Correctly handling exclude_patterns is the most important part of writing a robust plugin. You must leave the excluded parts of the string completely untouched. The recommended way to do this is with re.split as implemnted within the BasicPlugin.

# Example transformation function converting all text to uppercase with exclude_patterns support
import re
from typing import List, Union, Optional
from spikee.utilities.hinting import Content, get_content

def transform(self, content: Content, exclude_patterns: Optional[List[str]] = None) -> Union[Content, List[Content]]:
    text = get_content(content)  # Unwrap Content wrapper to get the raw string

    if not exclude_patterns:
        # No exclusions, transform the whole text
        return apply_transformation(text)

    # 1. Create a single regex pattern that captures any of the exclude patterns.
    # The parentheses around the pattern are crucial for re.split to keep the delimiters.
    combined_pattern = "(" + "|".join(exclude_patterns) + ")"
    
    # 2. Split the text by the combined pattern.
    # even-indexed chunks are normal text; odd-indexed chunks are the exclusions.
    chunks = re.split(combined_pattern, text)
    
    # 3. Transform only the non-excluded chunks.
    transformed_chunks = []
    for i, chunk in enumerate(chunks):
        if i % 2 == 0:
            # This is normal text, apply the transformation
            transformed_chunks.append(apply_transformation(chunk))
        else:
            # This is an excluded part, keep it as is
            transformed_chunks.append(chunk)
            
    # 4. Rejoin the chunks into a single string.
    return "".join(transformed_chunks)

def apply_transformation(text: str) -> str:
    return text.upper()

Multimodal Plugins

Plugins can output non-text content types by returning Audio or Image objects. This is how TTS (text-to-speech) and image-generation plugins work. When a plugin returns a Content subclass, the generator updates the dataset entry's content_type field accordingly so that targets and judges can handle it correctly.

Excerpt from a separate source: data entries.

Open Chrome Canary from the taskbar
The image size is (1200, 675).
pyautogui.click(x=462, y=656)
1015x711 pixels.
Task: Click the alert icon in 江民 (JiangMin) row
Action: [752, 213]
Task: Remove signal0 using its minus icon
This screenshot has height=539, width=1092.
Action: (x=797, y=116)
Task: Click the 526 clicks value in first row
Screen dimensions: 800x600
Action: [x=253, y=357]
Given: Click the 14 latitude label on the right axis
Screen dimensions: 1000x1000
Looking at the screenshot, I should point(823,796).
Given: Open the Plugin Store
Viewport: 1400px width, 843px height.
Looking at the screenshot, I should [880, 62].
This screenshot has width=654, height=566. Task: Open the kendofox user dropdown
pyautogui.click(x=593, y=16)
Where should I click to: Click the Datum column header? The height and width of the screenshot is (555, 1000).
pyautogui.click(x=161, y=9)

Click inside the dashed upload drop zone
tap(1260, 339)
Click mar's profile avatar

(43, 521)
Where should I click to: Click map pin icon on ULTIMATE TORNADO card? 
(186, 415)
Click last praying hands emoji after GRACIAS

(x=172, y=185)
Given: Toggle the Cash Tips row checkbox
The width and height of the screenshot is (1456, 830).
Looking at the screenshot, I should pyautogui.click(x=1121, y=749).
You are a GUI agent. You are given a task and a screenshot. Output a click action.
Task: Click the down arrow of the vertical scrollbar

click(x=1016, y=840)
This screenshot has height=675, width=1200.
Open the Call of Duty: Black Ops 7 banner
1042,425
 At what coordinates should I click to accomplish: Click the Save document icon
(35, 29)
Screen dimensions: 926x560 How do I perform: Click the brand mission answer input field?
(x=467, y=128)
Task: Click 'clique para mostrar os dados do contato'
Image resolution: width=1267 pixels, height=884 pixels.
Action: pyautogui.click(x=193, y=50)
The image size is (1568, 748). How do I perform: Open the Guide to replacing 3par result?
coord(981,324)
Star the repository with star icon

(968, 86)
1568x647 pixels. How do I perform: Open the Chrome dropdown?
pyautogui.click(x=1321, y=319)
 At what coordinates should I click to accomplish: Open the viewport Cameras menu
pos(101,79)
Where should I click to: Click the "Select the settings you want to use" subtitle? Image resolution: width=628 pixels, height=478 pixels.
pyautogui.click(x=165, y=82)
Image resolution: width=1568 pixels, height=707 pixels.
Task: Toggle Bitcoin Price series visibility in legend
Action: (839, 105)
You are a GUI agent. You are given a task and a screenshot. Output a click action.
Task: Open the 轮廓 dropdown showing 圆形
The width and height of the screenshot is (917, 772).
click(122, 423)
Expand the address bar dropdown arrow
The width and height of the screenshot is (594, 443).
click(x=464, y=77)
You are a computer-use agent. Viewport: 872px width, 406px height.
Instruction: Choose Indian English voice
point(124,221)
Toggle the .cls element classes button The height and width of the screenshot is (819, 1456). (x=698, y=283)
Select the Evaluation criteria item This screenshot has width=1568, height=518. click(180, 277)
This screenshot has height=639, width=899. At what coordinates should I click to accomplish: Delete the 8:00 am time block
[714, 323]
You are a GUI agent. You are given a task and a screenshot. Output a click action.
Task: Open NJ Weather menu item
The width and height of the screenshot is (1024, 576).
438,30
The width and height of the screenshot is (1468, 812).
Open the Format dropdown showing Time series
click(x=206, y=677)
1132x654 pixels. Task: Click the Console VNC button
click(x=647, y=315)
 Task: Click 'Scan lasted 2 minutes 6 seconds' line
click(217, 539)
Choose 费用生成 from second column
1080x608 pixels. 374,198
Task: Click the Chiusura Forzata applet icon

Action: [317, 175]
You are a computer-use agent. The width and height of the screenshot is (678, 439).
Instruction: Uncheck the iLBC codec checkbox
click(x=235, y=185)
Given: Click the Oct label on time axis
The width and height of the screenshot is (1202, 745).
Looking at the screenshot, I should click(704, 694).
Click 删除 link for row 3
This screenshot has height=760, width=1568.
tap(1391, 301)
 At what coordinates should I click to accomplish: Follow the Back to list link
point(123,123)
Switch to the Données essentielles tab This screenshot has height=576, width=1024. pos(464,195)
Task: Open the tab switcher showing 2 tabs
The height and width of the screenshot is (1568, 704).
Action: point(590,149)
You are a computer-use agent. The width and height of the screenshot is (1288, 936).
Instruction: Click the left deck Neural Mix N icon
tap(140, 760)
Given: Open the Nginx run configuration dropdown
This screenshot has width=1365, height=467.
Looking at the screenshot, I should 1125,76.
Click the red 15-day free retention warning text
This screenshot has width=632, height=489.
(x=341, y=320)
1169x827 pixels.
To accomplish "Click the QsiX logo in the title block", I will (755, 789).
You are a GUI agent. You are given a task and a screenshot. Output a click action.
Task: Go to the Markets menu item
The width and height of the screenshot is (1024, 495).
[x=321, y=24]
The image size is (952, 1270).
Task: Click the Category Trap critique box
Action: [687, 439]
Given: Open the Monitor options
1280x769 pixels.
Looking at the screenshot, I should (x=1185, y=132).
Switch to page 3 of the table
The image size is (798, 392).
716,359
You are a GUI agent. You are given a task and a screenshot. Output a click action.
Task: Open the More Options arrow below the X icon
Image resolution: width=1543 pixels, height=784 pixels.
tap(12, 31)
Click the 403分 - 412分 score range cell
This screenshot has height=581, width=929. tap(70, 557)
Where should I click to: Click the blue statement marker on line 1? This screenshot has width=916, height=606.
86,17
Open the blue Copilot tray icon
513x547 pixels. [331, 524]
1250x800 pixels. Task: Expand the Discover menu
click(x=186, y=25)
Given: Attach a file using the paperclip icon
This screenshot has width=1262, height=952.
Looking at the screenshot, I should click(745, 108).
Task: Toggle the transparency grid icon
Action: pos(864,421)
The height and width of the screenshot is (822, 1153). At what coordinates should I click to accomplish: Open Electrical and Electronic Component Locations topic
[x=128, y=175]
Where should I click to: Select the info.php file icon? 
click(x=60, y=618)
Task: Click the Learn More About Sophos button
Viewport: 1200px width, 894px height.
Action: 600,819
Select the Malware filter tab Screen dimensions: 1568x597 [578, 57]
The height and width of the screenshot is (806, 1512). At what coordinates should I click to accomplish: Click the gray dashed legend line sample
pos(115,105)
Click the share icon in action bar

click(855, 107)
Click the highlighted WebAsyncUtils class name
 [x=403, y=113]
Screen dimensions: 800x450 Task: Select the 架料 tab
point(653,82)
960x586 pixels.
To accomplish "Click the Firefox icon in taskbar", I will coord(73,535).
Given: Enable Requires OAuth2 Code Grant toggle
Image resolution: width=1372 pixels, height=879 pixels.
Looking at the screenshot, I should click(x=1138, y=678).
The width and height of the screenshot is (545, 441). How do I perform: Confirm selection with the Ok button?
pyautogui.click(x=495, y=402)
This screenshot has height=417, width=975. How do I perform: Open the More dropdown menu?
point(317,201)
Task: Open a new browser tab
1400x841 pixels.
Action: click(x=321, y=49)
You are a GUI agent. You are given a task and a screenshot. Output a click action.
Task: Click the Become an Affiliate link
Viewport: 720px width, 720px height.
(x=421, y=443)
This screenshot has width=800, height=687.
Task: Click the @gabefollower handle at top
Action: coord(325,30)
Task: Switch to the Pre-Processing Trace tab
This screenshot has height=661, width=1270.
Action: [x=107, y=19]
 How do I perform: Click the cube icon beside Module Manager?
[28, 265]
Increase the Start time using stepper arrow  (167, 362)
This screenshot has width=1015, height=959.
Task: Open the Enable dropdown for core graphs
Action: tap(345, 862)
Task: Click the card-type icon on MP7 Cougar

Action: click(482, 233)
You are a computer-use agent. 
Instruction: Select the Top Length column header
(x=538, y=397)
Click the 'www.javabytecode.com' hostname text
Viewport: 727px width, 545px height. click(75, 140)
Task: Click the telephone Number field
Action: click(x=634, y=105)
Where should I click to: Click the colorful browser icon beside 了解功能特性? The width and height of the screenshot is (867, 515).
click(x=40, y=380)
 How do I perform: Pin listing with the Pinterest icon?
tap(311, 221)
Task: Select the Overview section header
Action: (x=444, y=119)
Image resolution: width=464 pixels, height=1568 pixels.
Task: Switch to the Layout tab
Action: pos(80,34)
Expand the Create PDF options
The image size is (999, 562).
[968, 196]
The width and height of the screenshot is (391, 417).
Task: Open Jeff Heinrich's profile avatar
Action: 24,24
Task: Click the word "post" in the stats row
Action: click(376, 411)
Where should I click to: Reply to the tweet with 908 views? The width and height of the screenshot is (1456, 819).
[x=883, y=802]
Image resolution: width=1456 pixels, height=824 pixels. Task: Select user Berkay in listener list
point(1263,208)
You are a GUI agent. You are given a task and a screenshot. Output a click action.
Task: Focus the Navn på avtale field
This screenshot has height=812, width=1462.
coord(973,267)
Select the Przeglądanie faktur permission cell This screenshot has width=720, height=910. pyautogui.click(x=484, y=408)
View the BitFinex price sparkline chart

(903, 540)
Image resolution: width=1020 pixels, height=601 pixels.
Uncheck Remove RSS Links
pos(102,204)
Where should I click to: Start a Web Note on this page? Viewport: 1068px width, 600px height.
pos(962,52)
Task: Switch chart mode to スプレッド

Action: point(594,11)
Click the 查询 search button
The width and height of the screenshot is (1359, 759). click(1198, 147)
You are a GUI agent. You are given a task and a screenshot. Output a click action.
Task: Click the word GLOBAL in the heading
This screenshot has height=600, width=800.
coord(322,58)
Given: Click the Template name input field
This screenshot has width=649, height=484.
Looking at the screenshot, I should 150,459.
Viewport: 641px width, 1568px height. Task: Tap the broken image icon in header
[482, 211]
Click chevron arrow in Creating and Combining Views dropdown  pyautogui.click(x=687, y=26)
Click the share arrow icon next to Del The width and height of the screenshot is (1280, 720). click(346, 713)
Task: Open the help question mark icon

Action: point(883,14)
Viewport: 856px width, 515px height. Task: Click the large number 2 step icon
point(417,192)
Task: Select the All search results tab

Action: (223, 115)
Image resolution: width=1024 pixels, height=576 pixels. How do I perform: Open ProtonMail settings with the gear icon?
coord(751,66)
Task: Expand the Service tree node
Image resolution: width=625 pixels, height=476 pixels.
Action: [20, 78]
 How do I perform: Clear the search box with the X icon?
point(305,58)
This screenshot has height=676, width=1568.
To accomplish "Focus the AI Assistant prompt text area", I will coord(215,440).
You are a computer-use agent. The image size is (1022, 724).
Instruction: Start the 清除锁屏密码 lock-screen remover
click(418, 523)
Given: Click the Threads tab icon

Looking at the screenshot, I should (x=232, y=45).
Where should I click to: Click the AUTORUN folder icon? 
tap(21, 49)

Content-type routing: The generator inspects the plugin's transform (or plugin_transform) parameter annotations to decide whether to call it:

  • A content: Content parameter annotation — plugin accepts any content type.
  • A content: str (or text: str) parameter annotation — plugin only accepts text; the generator will skip it for audio/image entries.
from typing import Optional, List
from spikee.templates.plugin import Plugin
from spikee.utilities.enums import ModuleTag
from spikee.utilities.hinting import Audio, Content, get_content, ModuleDescriptionHint, ModuleOptionsHint

class MyTTSPlugin(Plugin):
    """Example plugin that converts text to audio using a TTS service."""

    def get_description(self) -> ModuleDescriptionHint:
        return [ModuleTag.SINGLE], "Converts text payload to Audio via TTS"

    def get_available_option_values(self) -> ModuleOptionsHint:
        return ["voice=alloy", "voice=nova"], True  # Requires LLM/TTS provider

    def transform(
        self,
        content: str,  # Annotate as str: only receives text entries
        exclude_patterns: Optional[List[str]] = None,
        plugin_option: str = "",
    ) -> Audio:
        text = get_content(content)
        # ... call TTS API to get base64-encoded audio bytes ...
        audio_bytes_b64 = call_tts_api(text)
        return Audio(audio_bytes_b64)

See spikee/plugins/tts.py and spikee/plugins/text2image.py for full reference implementations.